Artigo de Piero Stefani
Volti di cenere. L’espropriazione del corpo nei campi di sterminio [Rostos de cinzas. A expropriação do corpo nos campos de extermínio] é o título do intenso livro que Piero Stefani publica nestes dias na coleção de textos curtos Sguardi, da editora EDB (64 páginas). O historiador do pensamento judaico na Universidade de Ferrara, assim como professor do judaísmo na Faculdade Teológica da Itália Setentrional, em Milão, e presidente da Associação Biblia, reelabora nele dois capítulos do seu livro de 1988 Il nome e la domanda. Dodici volti dell’ebraismo [O nome e a pergunta. Doze rostos do judaísmo] (Ed. Morcelliana).
Publicamos aqui o trecho sobre "A violência, o corpo e o testemunho", dedicado a uma profunda reflexão sobre o sentido do corpo justamente no lugar que visava apenas à sua destruição: Auschwitz.
O artigo foi publicado no jornal Avvenire, 10-01-2015. A tradução é de Moisés Sbardelotto.
Eis o texto.
A cinza é um elemento leve ou, como se costuma dizer, impalpável. Voa
embora, mesmo que, quando é tocada, as mãos ficam impregnadas. É um
resíduo; um extrato protetivo de brasas subjacentes. Robert Walser
a definiu como o elemento mais dócil e paciente incapaz de fazer
resistência; quando é pisada, quase não se percebe que se pisou em algo.
No entanto, se, do singular, passarmos para o plural, tudo muda. A
leveza dá lugar ao peso, e nos encontramos diante de uma realidade à
qual deve ser atribuído um peso. As cinzas são também um resto, mas
normalmente são honradas. Também o são quando se introduzem formas não
convencionais para fazer isso: espalhá-las no mar não significa
dissipá-las, se isso representa a vontade do falecido.

=== Problemas propostos ===
1 – Cite o trecho literalmente, começando em "Eis o texto." e terminando em "pisou em algo.".
2 – Segundo o trecho, como Robert Walser definiu a cinza?
Os registros não têm nenhuma relação com o trecho.

=== Dados apresentados ===
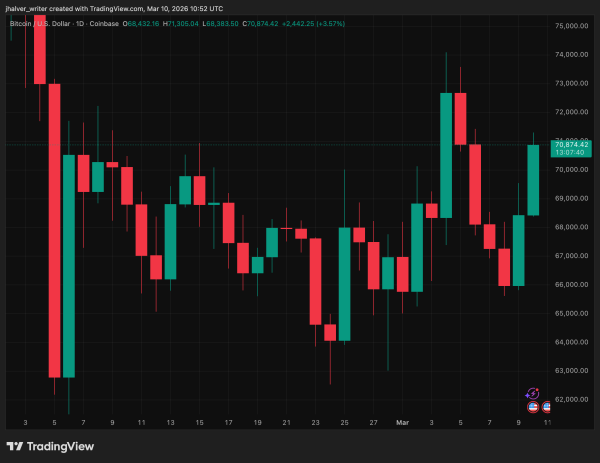Click the 25 date label on time axis
600x463 pixels.
coord(344,423)
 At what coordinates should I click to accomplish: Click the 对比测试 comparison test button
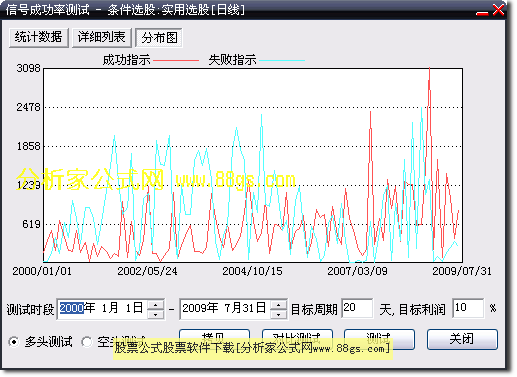[x=297, y=334]
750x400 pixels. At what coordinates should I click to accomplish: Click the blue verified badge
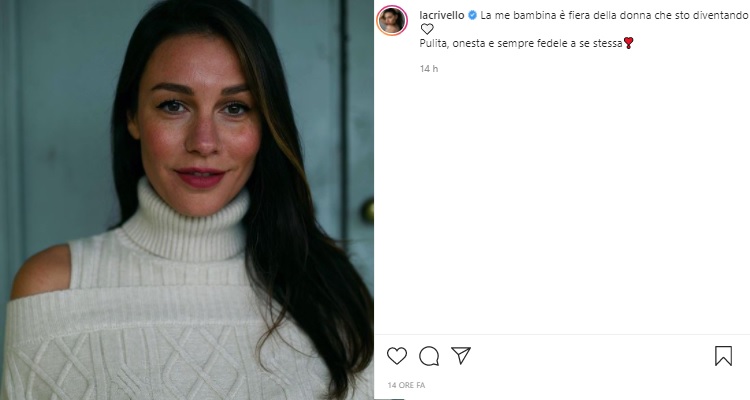point(473,16)
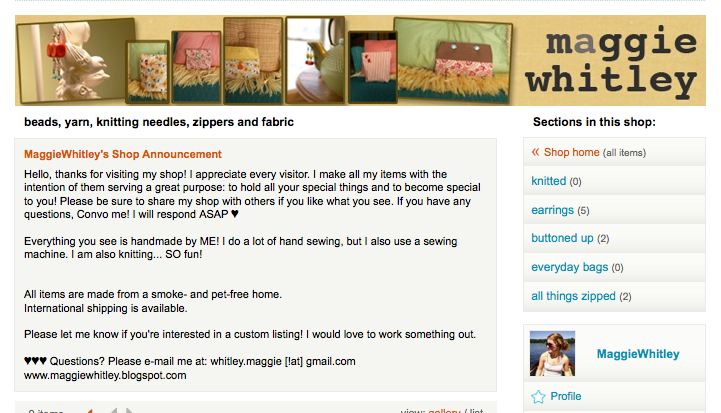Screen dimensions: 721x413
Task: Click the double-chevron icon beside Shop home
Action: click(x=535, y=152)
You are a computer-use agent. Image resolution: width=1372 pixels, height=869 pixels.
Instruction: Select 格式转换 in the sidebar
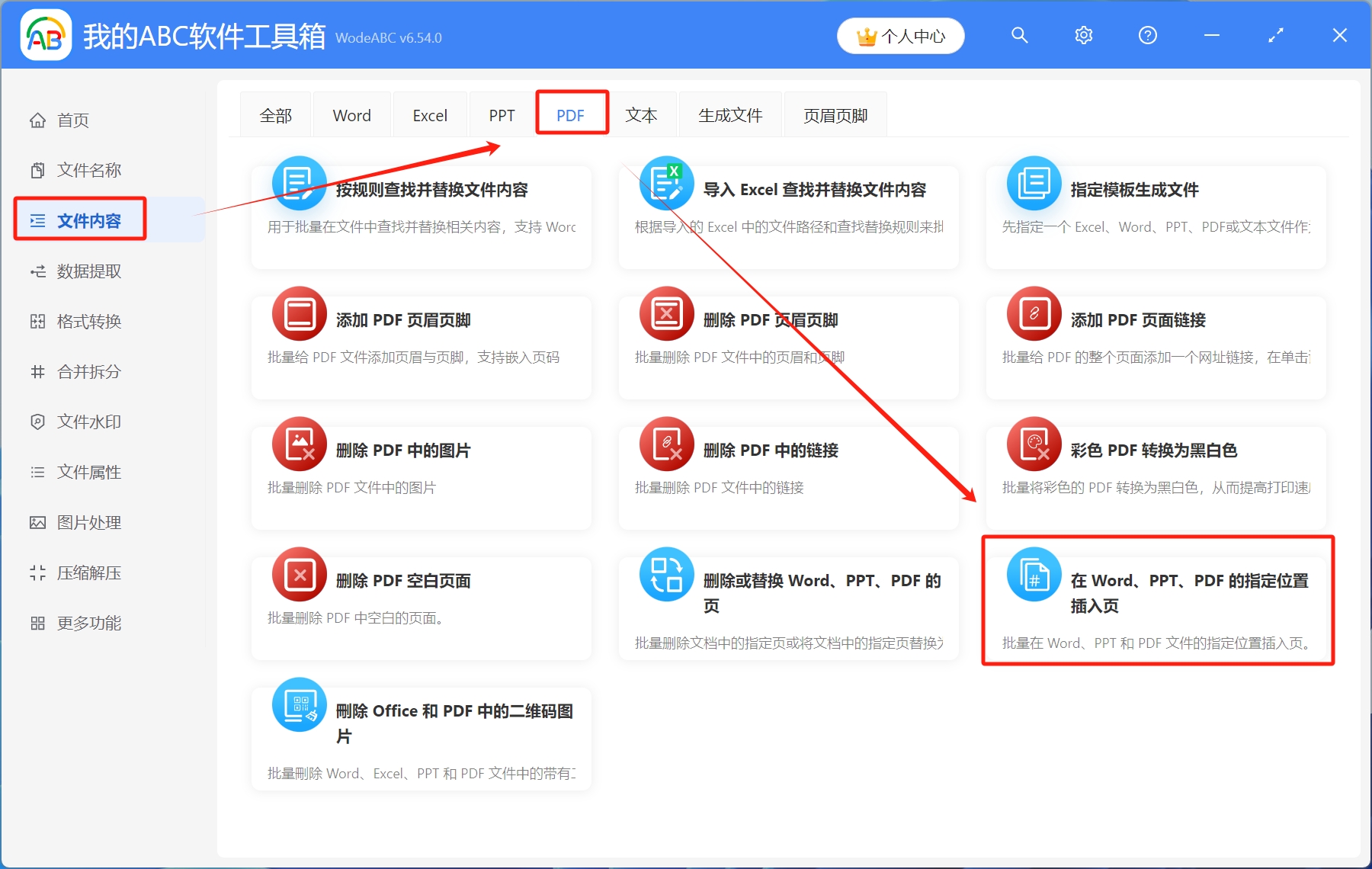tap(88, 321)
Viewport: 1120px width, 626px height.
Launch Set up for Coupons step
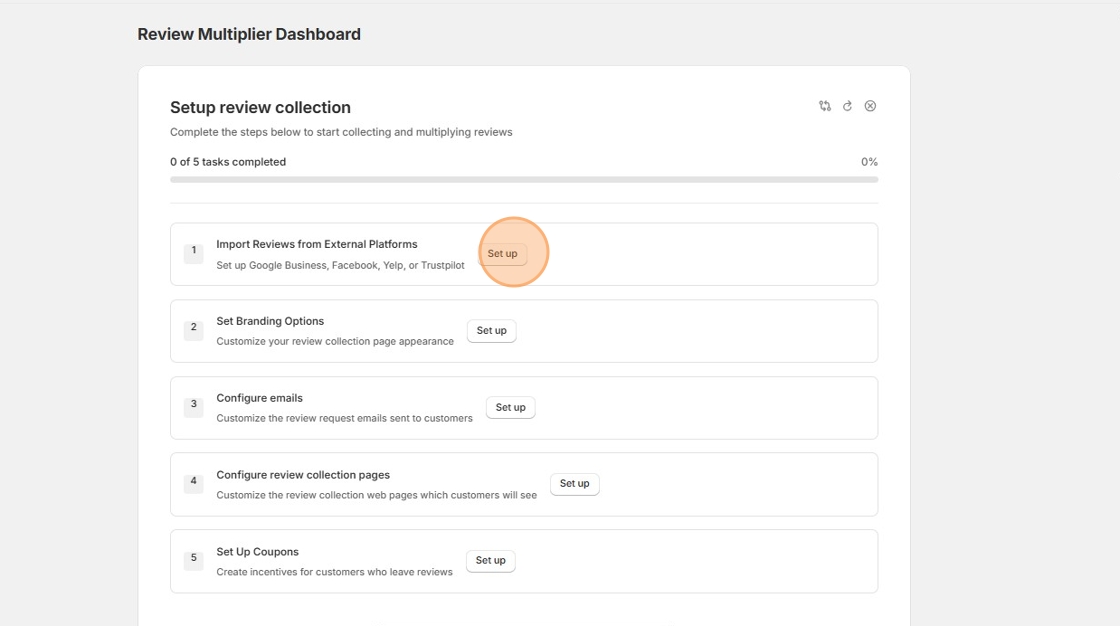click(x=490, y=561)
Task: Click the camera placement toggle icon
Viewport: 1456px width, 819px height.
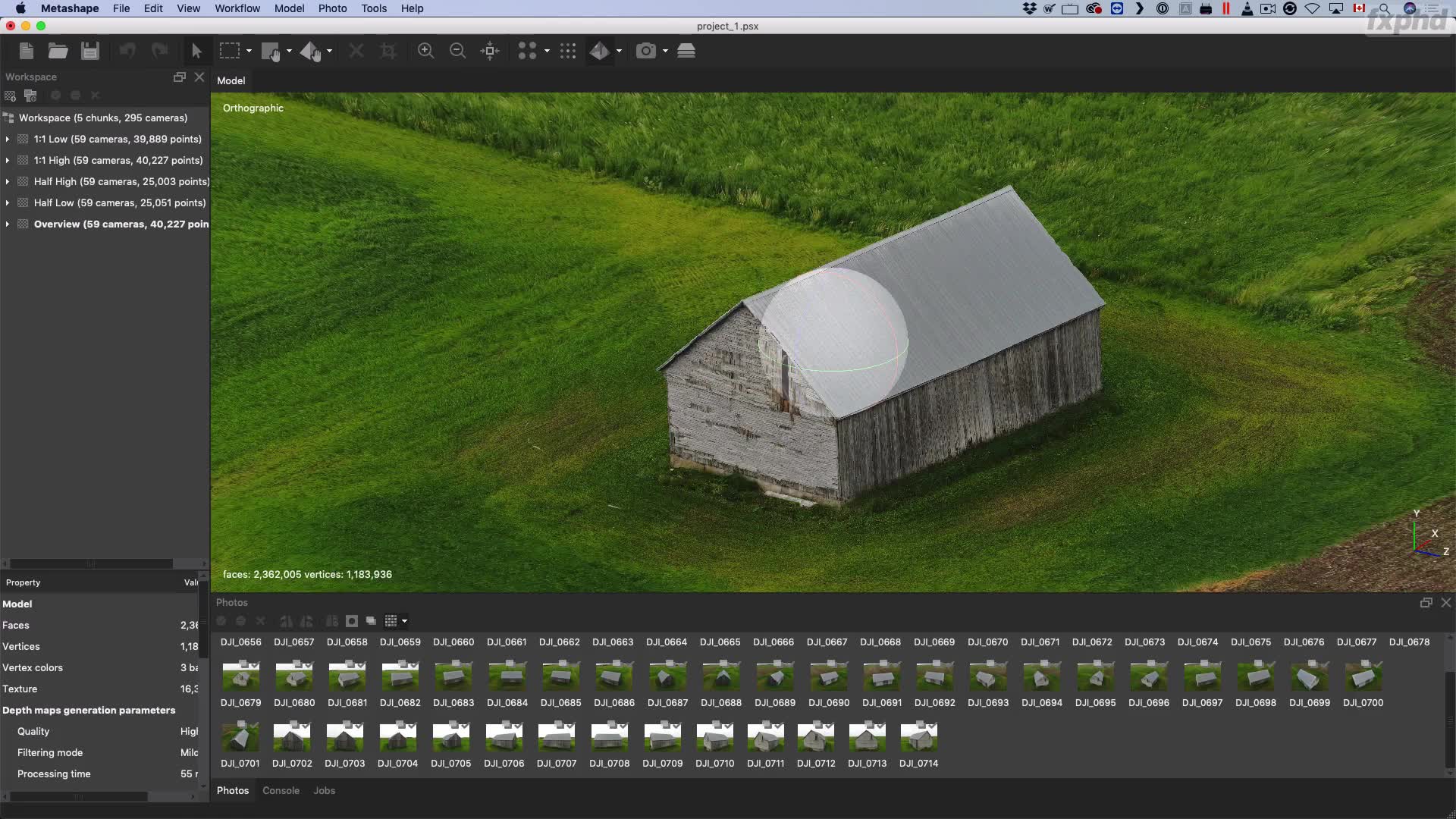Action: pyautogui.click(x=647, y=51)
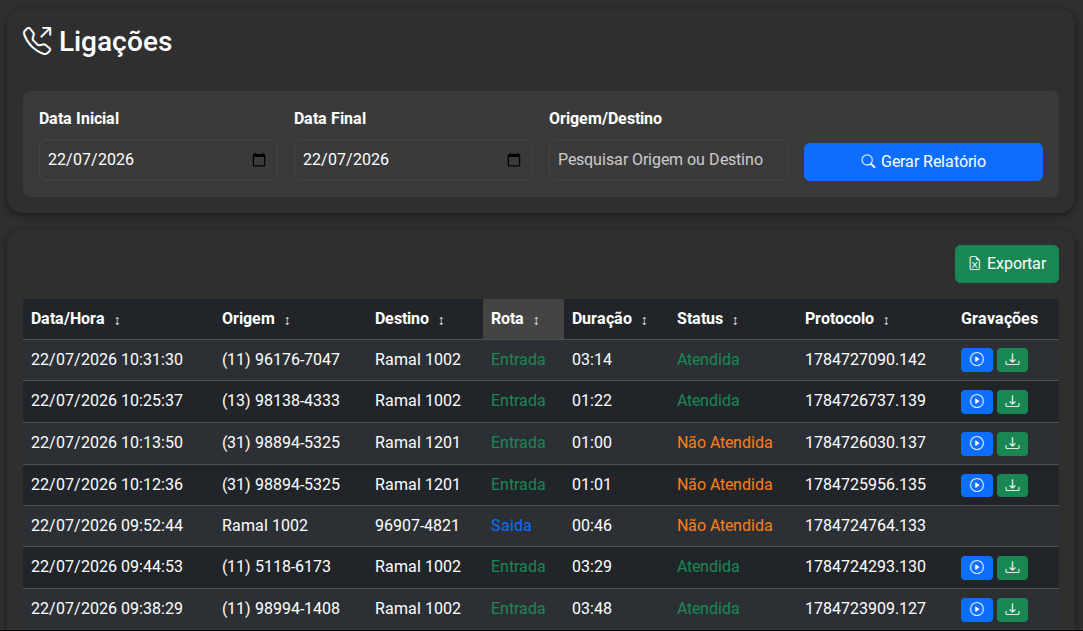Sort table by Destino column
This screenshot has width=1083, height=631.
pos(441,320)
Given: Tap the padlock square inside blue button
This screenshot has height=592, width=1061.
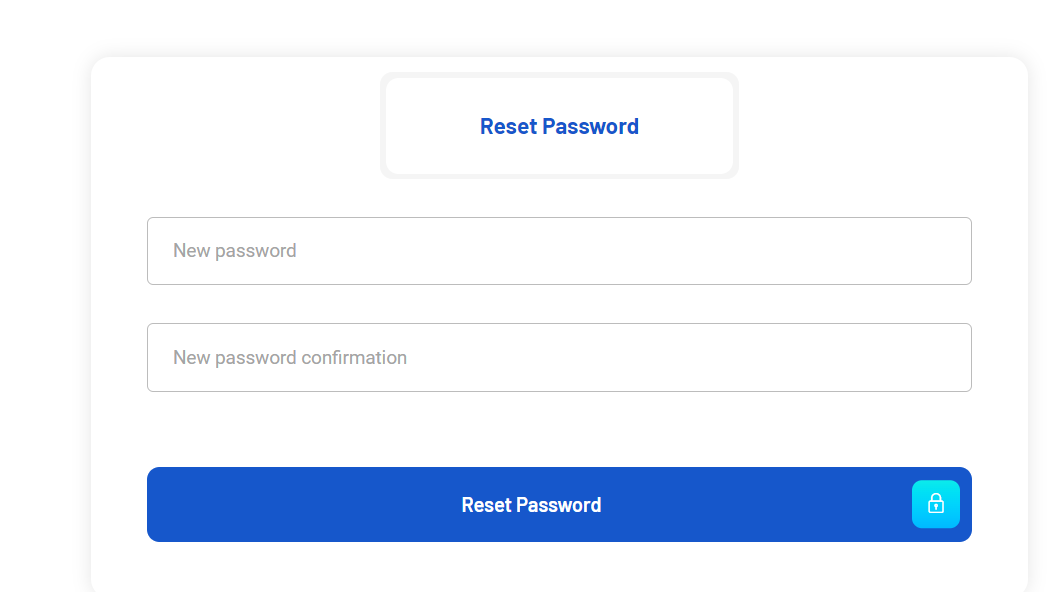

=== Respostas aos problemas ===
1 –
Eis o texto.
A cinza é um elemento leve ou, como se costuma dizer, impalpável. Voa
embora, mesmo que, quando é tocada, as mãos ficam impregnadas. É um
resíduo; um extrato protetivo de brasas subjacentes. Robert Walser
a definiu como o elemento mais dócil e paciente incapaz de fazer
resistência; quando é pisada, quase não se percebe que se pisou em algo.

2 – Como o elemento mais dócil e paciente, incapaz de fazer resistência.